→ YOUR TASK:
Extend the restaurant review below, picking up after its last sentence and keeping its voice.

+++ SELECTED TEXT +++

However, the deviled eggs were pretty disappointing. In the aforementioned Connecticut Magazine article, I was looking forward to the “twinning” of flavors in deviled eggs served two ways, but I found that these eggs were both prepared the same way, with the filling dominated by a spicy mustard flavor and dotted with tiny kalamata olive specks. They were good deviled eggs, but this preparation was significantly dumbed-down from what was lauded in that and several other reviews. With this in mind, the eggs came across as sassless, neutered bites. A mere hint of olive was left at the end of the egg, and the fig had since fled the restaurant to seek greener pastures at Le Petit Cafe down the street.
After the mousse and eggs were brought out, the gazpacho was presented in a container resembling the top half of a martini glass set in a dish of ice. The presentation looked more appropriate for caviar, and came across a little twee for gazpacho. The soup was topped with microgreens and small chunks of lobster. No idea where the croutons came in. The soup was made well with a smooth flavor but was wholly unremarkable in any aspect other than its splashy presentation.
Our server came back bearing French fries and again asked us if we were interested in rethinking our position on small and large plates. Jesus, it was more complicated than buying a timeshare. No, we were not interested. She put down our fries in a huff and scooted out. Pommes frites were made to counteract the fatty richness of a steak or protein with a pillowy, starchy carbohydrate. Five dollars gets you a small bucket of conventional, thin French fries and two housemade condiments. The fries were stacked precariously high, like edible Jenga blocks, and inevitably fell on the table when I tried to release them from their greasy prison. I was unimpressed, as these fries looked like the smaller clone of those at Local Burger, which are tastier and come in three times the quantity for half the price. The condiments were piquant and unique, with a ketchup similar to Sir Kensington’s and a tasty, herbed malt vinegar mayonnaise. These were tasty, but served up in shot glasses with the ounces marked clearly. The condiments did not go above the one ounce mark, which looked rationed and cheap.

+++ EXERCISE DATA +++

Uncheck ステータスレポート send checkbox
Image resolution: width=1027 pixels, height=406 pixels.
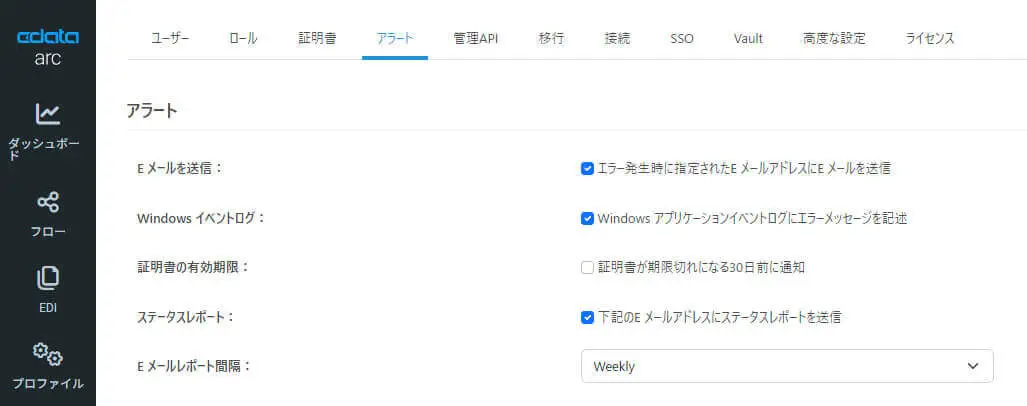[x=587, y=318]
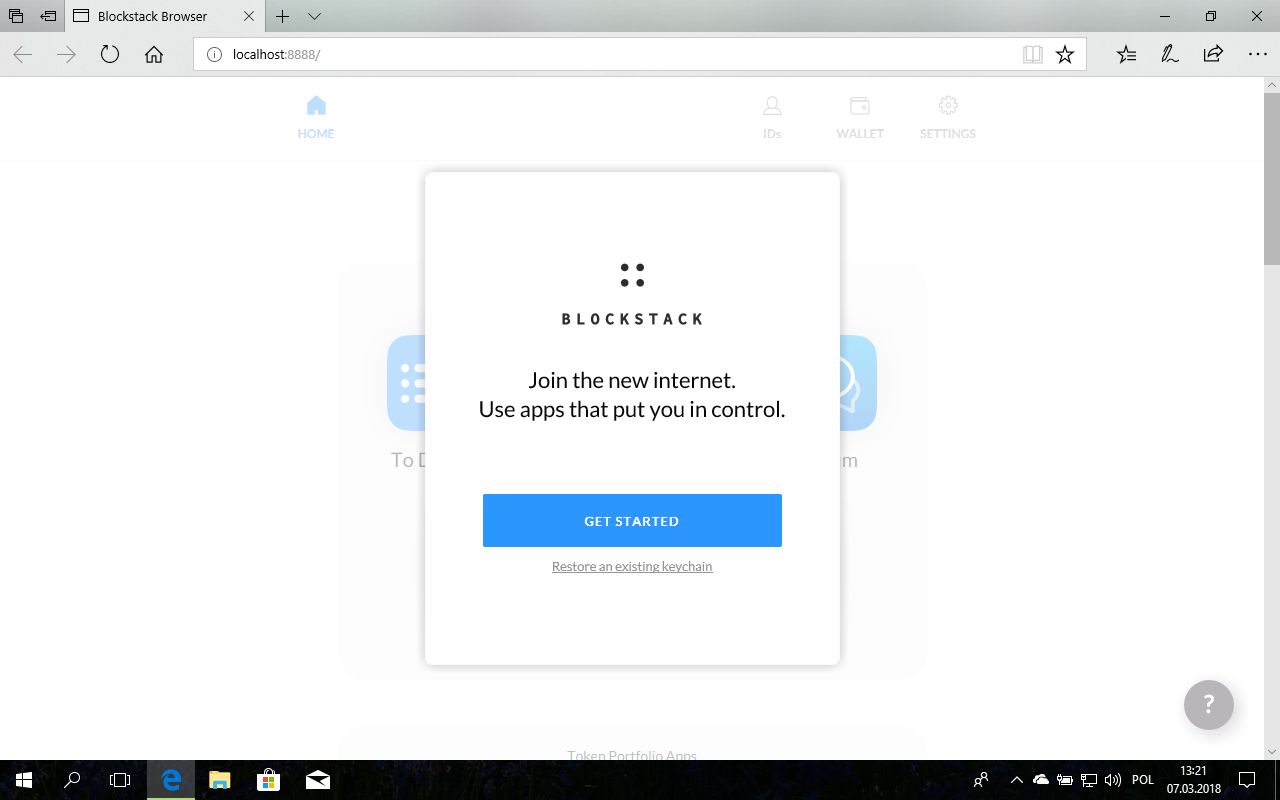This screenshot has width=1280, height=800.
Task: Open the Edge more options menu
Action: 1257,55
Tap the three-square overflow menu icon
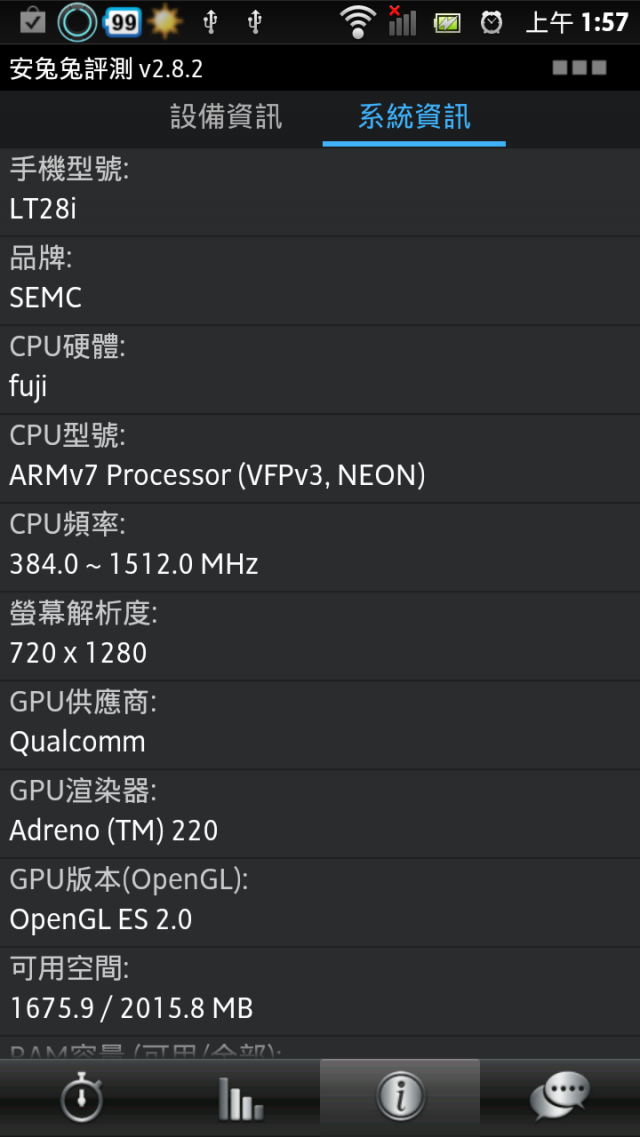 (x=579, y=68)
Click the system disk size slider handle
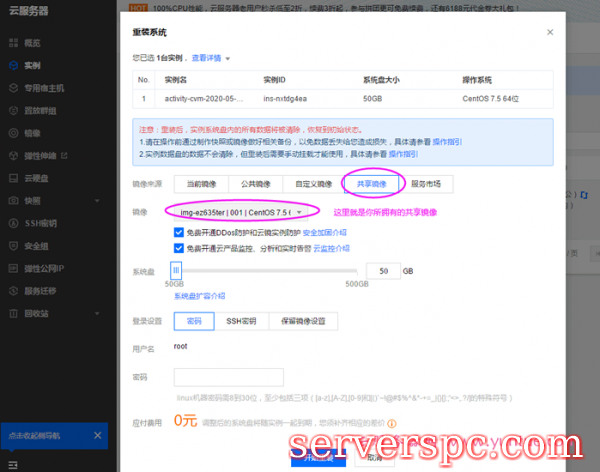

+++

→ ANSWER FOR THE TASK:
At this point, I should mention that our server had completely given up on us. This forfeit, coming from someone who forgot the word for plantains while dutifully intoning the nightly special, was pretty ballsy. The remainder of the dinner was spent trying to usher us out as quickly as possible, asking two more times if we wanted entrees despite our obvious irritation and refusal, and going as far as to give us our check while we were still eating after we had mentioned wanting dessert. This was unacceptable and rude, and if she was trained to rush dissatisfied customers out to make room for those who care to go whole hog, clearly The Suburban is relying on the good graces of those who are susceptible to pretension.
There are plenty of restaurants where I am happy to spend upwards of $200 with a generous tip, because their food is sublime and their service impeccable. I had hoped that The Suburban would become part of that list, but no such luck. I feel that, with the unprofessional service, poor attention to detail, tense environment, and lackluster menu here, it would be akin to going back to an abusive partner again and again and being continually disappointed and upset with what they had to offer. In spite of their high ratings from multiple reputable news agencies, I observed that the staff at The Suburban were rude and unaccommodating to other customers and didn’t seem to be able to fill many seats. If I were to go here again and drop my hard-earned money, it would be only my own fault for succumbing to their smoke and mirrors again.
UPDATE 9/16: The Suburban is CLOSED! Long live G-Zen!